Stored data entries
Segment Open

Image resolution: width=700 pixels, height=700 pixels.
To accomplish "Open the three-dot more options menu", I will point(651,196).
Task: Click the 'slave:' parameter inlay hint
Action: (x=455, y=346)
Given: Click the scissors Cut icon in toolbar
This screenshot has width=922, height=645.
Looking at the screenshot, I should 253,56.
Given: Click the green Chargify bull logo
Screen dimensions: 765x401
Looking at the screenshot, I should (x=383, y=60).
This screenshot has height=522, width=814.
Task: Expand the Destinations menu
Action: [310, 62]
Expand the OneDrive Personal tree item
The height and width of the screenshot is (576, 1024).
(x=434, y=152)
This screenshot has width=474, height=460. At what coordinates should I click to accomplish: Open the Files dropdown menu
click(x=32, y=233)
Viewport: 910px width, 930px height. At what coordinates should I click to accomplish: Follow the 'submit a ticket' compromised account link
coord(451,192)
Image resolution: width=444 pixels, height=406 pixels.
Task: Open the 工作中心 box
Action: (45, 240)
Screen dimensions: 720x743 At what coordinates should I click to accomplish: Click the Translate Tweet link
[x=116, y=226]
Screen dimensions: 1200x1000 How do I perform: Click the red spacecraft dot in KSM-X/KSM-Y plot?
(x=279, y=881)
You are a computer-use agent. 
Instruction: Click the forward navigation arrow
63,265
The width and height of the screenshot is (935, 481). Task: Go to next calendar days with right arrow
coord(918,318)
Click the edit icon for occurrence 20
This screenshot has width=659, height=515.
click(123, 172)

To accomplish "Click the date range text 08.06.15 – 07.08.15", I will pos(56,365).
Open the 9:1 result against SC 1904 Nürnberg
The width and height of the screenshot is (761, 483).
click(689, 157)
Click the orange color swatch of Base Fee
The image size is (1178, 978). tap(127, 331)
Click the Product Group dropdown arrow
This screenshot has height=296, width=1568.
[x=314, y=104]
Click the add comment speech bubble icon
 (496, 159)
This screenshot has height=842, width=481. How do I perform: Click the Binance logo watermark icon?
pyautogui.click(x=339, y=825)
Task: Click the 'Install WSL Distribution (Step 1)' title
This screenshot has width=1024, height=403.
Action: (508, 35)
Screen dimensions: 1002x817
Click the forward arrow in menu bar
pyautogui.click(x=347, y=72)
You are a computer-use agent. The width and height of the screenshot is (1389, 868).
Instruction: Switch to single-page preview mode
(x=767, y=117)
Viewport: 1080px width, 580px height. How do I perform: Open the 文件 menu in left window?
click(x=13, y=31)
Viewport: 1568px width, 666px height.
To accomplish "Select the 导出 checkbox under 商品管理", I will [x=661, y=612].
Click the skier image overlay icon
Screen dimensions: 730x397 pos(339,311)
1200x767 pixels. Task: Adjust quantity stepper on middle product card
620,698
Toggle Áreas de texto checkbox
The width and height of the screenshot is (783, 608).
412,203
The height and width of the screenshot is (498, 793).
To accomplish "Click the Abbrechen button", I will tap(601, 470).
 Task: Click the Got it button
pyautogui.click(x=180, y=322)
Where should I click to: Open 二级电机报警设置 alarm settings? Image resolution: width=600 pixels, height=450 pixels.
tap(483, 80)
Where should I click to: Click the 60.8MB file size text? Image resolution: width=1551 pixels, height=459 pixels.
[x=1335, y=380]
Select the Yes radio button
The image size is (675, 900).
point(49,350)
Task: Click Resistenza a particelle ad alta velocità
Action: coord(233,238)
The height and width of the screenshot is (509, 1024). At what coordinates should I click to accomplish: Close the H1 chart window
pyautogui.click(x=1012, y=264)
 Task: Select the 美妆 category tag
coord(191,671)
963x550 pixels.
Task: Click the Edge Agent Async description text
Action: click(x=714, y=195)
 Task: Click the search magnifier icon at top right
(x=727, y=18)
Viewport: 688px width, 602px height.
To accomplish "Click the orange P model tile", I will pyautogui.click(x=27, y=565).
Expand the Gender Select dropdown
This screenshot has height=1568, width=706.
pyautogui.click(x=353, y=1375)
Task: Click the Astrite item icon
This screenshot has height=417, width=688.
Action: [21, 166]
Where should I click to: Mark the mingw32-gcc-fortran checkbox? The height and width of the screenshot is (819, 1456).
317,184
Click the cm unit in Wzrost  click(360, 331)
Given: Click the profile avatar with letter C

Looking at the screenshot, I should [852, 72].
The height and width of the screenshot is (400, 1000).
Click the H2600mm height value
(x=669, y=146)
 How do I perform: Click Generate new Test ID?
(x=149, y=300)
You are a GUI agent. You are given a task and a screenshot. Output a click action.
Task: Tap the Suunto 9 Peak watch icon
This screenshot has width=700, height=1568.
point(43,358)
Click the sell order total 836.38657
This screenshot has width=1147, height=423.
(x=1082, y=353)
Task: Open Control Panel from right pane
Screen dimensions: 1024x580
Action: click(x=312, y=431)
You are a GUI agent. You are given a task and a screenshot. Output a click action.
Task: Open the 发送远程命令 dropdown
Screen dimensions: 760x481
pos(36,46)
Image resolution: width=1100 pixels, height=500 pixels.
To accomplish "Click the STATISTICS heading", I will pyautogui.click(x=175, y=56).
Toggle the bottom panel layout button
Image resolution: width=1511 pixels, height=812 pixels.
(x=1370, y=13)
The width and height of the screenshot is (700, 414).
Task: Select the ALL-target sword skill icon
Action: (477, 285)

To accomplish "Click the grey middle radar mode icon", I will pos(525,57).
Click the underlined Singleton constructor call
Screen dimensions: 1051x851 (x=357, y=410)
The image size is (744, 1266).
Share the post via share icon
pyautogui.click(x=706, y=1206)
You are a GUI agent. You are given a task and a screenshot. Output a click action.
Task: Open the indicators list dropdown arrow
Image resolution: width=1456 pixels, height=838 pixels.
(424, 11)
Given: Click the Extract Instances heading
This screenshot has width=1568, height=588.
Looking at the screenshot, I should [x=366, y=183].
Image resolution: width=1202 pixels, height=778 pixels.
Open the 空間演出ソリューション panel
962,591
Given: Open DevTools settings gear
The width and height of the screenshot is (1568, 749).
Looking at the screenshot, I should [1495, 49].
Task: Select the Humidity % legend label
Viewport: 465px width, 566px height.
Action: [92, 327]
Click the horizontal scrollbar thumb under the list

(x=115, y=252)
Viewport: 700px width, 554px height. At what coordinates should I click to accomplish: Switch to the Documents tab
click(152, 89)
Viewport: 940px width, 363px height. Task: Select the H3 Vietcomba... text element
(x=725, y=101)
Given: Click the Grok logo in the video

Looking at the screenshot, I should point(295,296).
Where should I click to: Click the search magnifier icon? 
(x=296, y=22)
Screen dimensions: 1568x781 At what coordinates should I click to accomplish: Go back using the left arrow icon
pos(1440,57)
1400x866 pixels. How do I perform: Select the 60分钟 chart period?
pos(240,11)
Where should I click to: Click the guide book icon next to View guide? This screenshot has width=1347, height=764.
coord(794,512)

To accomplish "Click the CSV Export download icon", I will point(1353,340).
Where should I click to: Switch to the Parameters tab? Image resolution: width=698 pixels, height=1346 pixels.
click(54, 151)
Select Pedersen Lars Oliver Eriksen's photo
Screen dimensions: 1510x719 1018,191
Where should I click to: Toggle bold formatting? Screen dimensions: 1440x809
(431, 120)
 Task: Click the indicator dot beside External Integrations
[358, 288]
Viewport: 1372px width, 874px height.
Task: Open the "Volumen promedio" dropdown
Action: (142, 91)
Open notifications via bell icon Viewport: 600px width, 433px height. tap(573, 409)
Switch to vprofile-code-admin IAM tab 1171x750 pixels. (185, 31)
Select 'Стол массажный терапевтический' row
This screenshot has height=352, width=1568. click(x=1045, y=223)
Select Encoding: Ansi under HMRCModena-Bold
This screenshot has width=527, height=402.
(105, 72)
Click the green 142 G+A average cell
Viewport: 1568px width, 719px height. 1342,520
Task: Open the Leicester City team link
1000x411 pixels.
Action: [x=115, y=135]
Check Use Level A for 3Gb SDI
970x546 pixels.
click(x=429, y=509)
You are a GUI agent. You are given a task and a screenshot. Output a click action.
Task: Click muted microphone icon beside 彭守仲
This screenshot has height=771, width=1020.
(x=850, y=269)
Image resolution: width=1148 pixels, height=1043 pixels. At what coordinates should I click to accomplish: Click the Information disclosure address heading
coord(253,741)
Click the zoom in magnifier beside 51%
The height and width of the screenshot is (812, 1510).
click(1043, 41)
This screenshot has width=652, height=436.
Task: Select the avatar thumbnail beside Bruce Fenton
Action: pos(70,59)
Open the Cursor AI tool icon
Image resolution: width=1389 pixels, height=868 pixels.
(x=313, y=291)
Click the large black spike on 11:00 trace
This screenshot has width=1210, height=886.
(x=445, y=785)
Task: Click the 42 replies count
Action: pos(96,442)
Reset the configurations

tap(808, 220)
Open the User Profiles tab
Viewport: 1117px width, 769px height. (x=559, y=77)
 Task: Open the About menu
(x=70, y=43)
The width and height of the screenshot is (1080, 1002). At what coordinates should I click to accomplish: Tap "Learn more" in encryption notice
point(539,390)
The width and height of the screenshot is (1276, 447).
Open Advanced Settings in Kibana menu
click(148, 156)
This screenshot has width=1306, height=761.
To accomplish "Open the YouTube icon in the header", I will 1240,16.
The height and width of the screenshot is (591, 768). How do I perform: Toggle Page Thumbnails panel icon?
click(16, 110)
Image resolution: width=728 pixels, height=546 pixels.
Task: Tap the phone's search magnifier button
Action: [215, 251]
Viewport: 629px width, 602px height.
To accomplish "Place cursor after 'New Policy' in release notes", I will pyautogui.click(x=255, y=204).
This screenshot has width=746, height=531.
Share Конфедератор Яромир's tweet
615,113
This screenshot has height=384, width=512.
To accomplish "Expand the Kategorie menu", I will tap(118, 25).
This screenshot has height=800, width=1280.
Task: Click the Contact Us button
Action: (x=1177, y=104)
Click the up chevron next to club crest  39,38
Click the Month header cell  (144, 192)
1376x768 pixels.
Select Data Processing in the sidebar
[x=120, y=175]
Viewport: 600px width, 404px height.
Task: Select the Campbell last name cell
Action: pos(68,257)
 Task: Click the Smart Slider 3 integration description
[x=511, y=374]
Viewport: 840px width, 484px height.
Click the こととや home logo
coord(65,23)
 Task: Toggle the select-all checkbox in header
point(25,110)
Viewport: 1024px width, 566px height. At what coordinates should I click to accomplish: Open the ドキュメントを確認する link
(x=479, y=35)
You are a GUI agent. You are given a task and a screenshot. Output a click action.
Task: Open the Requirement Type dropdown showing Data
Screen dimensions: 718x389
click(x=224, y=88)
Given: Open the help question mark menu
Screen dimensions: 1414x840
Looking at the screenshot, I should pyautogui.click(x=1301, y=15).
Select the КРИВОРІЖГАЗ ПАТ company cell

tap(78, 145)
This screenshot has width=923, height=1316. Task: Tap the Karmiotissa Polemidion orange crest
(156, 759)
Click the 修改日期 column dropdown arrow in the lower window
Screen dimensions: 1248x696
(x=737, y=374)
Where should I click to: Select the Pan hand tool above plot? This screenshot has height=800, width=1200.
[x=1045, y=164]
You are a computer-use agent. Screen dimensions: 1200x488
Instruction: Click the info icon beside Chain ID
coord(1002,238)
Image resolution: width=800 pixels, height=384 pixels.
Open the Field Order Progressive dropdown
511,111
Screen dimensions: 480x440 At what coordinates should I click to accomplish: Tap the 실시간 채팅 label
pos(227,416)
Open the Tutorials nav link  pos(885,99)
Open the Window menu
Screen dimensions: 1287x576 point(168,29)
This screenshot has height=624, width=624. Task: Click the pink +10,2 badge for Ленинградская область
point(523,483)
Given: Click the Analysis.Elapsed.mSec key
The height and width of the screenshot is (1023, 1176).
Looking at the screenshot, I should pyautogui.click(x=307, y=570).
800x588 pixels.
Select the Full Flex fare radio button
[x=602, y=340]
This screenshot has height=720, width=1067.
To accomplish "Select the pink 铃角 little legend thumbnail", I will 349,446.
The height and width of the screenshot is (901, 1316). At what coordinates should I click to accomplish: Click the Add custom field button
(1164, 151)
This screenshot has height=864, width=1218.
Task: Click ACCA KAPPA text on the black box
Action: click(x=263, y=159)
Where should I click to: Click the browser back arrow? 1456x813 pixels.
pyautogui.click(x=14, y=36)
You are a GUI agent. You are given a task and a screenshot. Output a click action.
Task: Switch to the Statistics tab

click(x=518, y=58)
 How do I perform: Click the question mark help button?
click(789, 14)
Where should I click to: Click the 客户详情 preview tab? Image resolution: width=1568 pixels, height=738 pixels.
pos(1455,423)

Segment Closed

Lines in the data above may contain the word "legend"; count them and give only the number.

2